Constraining parameters is often essential to getting useful results. Constraints can be used to fix parameters to constant values, to share parameters among data sets (global fitting), and to define one parameter to be a column constant (whose value comes from the column titles in the data table).
You can define default constraints as part of the equation definition. This is useful for constraints that will apply every time the equation is used.
Constraints can be for one parameter (Kfast must be greater than zero) or for the relationship between two parameters (Kfast must be greater than Kslow). But note that you cannot invoke a constraint between two parameters if both parameters also are themselves constrained. In a two phase exponential equation, you may want to constrain both parameters to be greater than zero, and also define one rate constant to be larger than the other (Kfast > Kslow). Prism won't let you do that.
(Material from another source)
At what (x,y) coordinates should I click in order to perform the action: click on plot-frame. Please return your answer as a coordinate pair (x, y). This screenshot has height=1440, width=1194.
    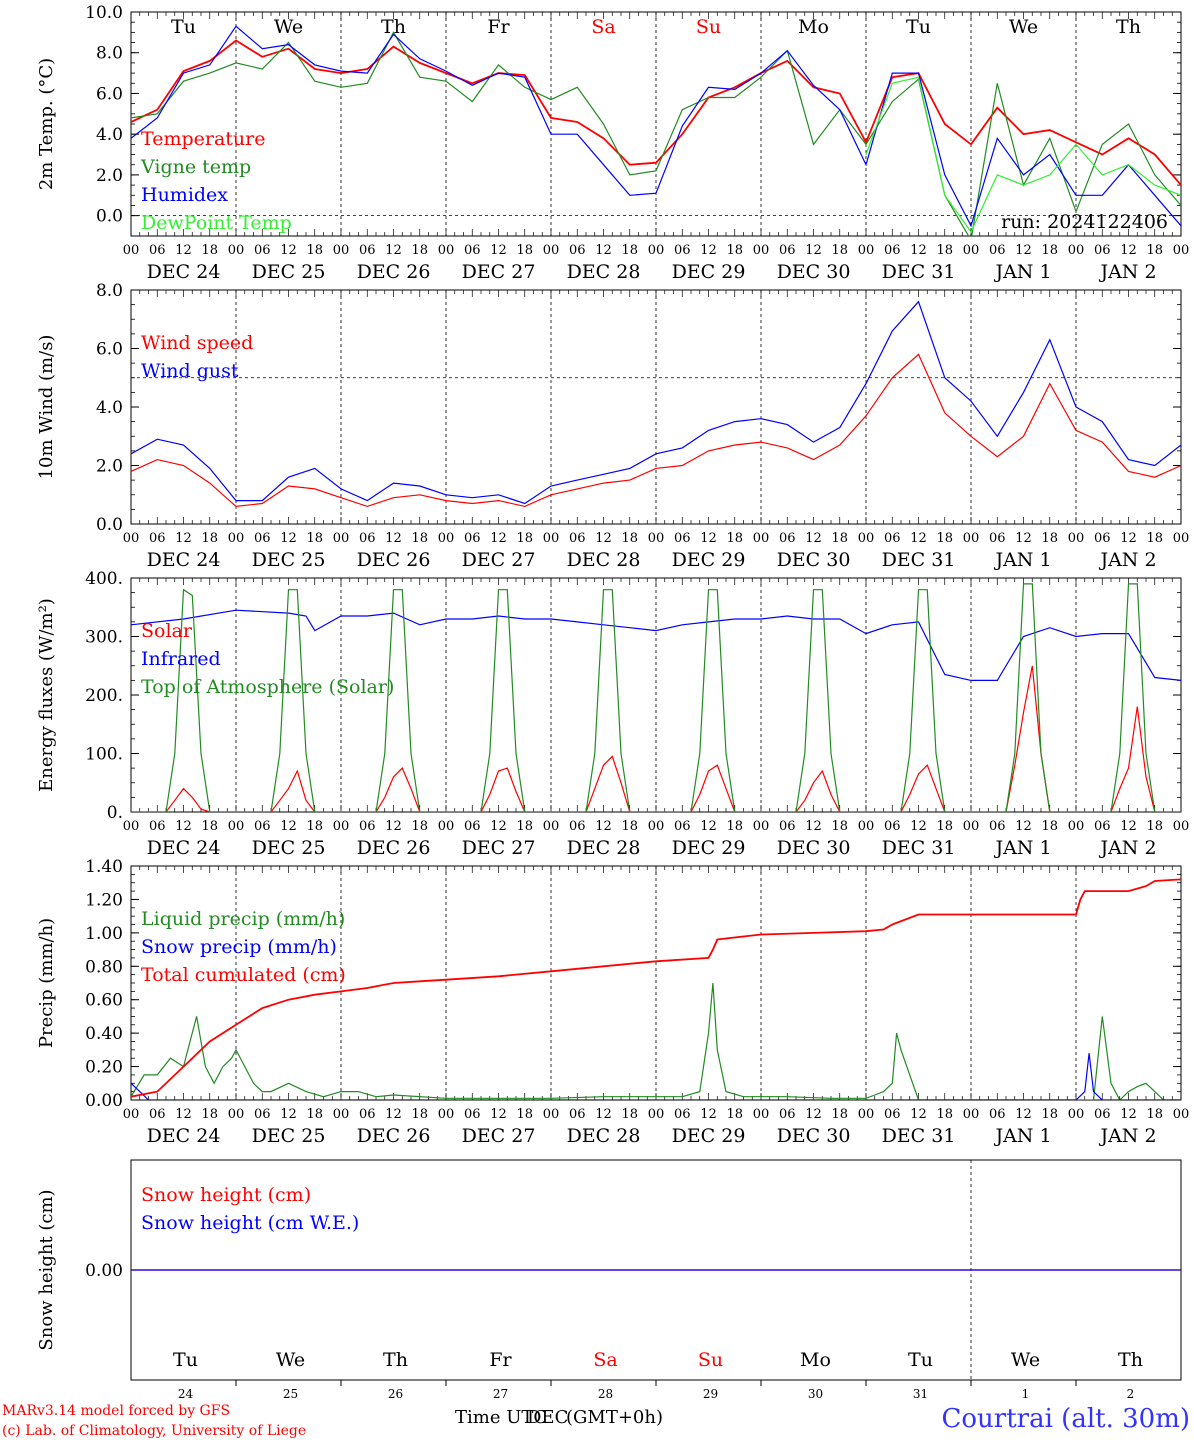
    Looking at the image, I should click on (656, 124).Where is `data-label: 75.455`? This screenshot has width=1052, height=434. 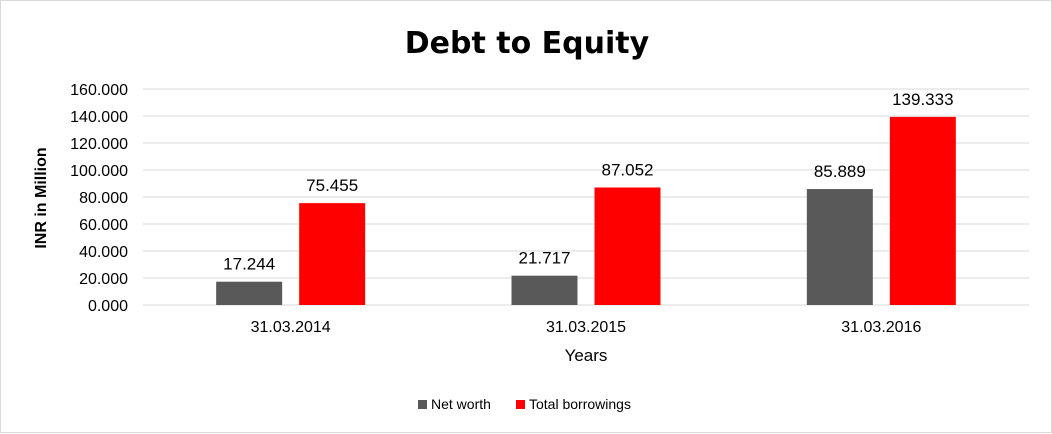
data-label: 75.455 is located at coordinates (332, 186).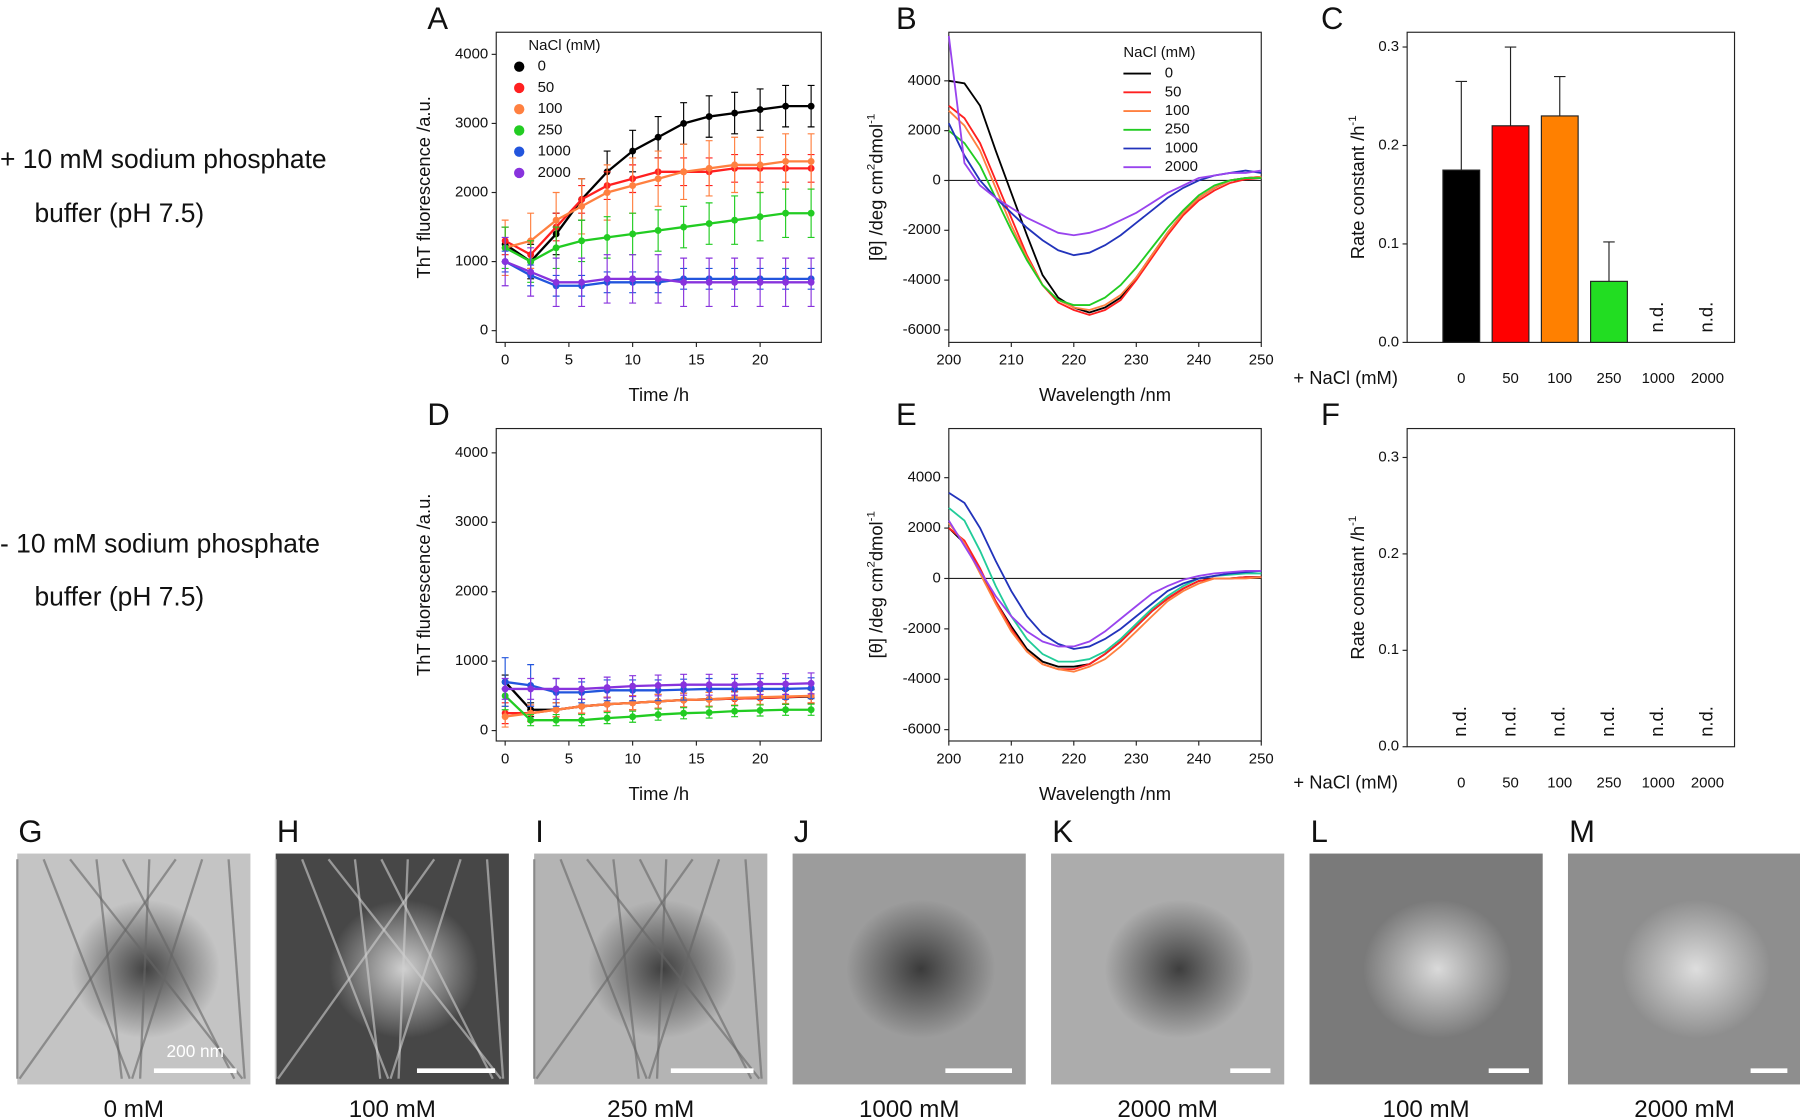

What you have to do is define one constraint that Kfast is greater than zero, and another that Kfast is greater than Kslow. But don't put in the constraint that Kslow is greater than zero. That is implied by being larger than Kfast.
In some cases, one of the parameters in the equation is an experimental constant. It needs to be set to a constant value, but that value differs each time you run the experiment. Do that by going to the constraints tab of the nonlinear regression dialog every time that equation is used.
When you define the equation, you can add a constraint that reminds anyone using the equation to set that constant value. In the constraints tab when defining the equation, choose the constraint "Constant equal to" but leave the value (to the right) blank. With an equation defined this way, Prism won't fit data to that equation until the parameter is defined (or the constraint changed).